I love my Cedar topped seagull, the Cherry sides actually are pretty and seem to do well.

Godin is doing it in some of the electrics as well. Cherry, maple, cedar, poplar. Richlite for fingerboards on some models.
 
Re: Tonewoods and sustainability

How does Richlite sound anyway? I remember it being widely panned when Gibson tried to go that route, but I wouldn't be surprised if few of the people complaining had actually tried one; it seemed to come mostly from conservatism.

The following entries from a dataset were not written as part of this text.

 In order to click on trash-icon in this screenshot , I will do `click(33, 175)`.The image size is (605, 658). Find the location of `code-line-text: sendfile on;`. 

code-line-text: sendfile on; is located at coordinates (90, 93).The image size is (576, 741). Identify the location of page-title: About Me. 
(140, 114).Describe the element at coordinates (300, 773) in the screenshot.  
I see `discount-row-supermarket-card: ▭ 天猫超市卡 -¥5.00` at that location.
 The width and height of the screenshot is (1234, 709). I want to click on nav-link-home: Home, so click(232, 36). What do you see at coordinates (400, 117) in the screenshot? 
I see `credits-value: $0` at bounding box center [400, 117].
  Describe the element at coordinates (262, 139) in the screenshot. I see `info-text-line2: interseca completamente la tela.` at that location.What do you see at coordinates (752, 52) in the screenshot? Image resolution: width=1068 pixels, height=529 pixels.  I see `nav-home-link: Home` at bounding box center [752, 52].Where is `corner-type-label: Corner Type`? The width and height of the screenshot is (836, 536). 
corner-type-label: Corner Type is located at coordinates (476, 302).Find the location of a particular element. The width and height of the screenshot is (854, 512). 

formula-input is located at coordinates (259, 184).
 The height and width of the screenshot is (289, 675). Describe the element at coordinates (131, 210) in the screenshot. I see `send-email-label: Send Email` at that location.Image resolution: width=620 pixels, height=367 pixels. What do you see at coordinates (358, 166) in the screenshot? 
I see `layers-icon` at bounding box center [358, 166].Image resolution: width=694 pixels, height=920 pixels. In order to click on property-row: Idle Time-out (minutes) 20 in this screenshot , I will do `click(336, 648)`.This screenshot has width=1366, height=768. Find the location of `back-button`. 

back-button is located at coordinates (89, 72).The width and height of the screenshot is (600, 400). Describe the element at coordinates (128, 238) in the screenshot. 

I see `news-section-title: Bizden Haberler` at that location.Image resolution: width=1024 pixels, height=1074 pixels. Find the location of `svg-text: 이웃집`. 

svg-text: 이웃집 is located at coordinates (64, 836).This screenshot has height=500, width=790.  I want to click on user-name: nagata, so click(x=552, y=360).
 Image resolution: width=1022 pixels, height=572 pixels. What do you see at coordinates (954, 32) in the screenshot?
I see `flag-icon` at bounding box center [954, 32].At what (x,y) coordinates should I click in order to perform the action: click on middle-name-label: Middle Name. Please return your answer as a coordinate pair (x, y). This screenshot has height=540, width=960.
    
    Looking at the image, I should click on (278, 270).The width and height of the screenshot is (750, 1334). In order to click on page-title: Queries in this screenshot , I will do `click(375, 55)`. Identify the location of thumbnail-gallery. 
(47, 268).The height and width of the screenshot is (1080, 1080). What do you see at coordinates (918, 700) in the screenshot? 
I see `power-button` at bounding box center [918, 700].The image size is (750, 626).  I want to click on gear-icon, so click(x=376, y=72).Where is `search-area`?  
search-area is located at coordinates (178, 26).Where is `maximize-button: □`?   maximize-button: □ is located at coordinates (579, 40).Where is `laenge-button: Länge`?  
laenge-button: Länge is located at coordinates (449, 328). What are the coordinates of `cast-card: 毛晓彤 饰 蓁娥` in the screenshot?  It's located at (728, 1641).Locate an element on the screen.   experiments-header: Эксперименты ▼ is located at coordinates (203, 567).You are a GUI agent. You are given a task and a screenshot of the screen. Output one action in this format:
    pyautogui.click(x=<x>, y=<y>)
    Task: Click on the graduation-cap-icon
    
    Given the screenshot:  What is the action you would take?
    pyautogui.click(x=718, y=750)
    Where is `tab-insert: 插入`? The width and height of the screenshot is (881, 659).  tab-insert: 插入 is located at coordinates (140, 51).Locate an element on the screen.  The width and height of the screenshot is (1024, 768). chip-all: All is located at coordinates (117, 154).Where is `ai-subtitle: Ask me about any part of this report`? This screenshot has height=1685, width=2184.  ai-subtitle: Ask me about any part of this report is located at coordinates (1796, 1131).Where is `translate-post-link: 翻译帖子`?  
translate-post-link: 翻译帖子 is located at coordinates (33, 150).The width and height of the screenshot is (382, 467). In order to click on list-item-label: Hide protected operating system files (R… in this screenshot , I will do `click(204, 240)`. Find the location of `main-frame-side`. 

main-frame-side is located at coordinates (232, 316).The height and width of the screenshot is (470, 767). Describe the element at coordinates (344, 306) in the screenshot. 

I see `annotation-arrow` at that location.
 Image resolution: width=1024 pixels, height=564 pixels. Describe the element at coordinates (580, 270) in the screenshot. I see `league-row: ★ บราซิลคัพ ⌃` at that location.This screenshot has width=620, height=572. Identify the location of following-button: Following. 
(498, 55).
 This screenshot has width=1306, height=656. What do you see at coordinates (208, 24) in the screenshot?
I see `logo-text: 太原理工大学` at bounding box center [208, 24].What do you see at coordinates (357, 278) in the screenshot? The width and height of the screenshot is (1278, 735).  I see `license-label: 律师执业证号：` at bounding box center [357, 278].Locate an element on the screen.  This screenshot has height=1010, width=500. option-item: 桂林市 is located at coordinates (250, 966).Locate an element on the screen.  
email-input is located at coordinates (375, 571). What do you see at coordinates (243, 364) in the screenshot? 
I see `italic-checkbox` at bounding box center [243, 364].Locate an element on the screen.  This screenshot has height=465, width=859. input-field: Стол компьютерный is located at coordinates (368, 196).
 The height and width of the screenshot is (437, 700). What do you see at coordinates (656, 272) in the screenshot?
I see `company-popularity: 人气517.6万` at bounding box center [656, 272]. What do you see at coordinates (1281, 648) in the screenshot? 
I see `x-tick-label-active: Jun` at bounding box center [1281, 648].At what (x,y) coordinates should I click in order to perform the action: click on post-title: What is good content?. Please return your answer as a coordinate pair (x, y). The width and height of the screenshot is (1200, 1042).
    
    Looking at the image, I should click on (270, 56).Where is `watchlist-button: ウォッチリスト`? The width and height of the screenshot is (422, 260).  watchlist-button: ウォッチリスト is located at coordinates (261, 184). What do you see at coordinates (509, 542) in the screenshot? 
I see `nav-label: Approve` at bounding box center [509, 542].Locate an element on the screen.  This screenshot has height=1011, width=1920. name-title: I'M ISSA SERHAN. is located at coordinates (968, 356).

It is an interestin prospect in any case, as wood for necks (and fretboards in particular) will probably be the ones most greatly limited the most quickly.
 
Re: Tonewoods and sustainability

Gibson and Fender guys will always complain if they don't stick to mahogany, maple, rosewood, swamp ash, and ebony. They want things made the way they've been made since the 1950s simply because they were not there to enjoy the originals, or they were there and they think progress is Satanic in a bad way.
Puritans, in other words. I actually saw one of them go into a rage when they removed the covers from their brand new pickups and found gray bobbins instead of black or crème. The guy was talking about lawsuits!

Composite materials don't sound familiar, hence, no one wants them for traditional shapes like LPs and Strats. It's always funny when I see people are so demanding of tonewoods and then have it fitted with high-output EMGs through a wall of total saturation and say they're getting a more pure tone :lol:
 
Re: Tonewoods and sustainability

Poplar is underused/underappreciated, in my opinion.

I have a poplar Music Man, but it is heavy (1.5x as heavy as an alder bodied one), and it is about the middy-est sound I have ever heard in a guitar. I use scoopy pickups (Jazz, C5) which tames it, mostly. Also, poplar is a really ugly, grey/green wood. It could only really have opaque finishes.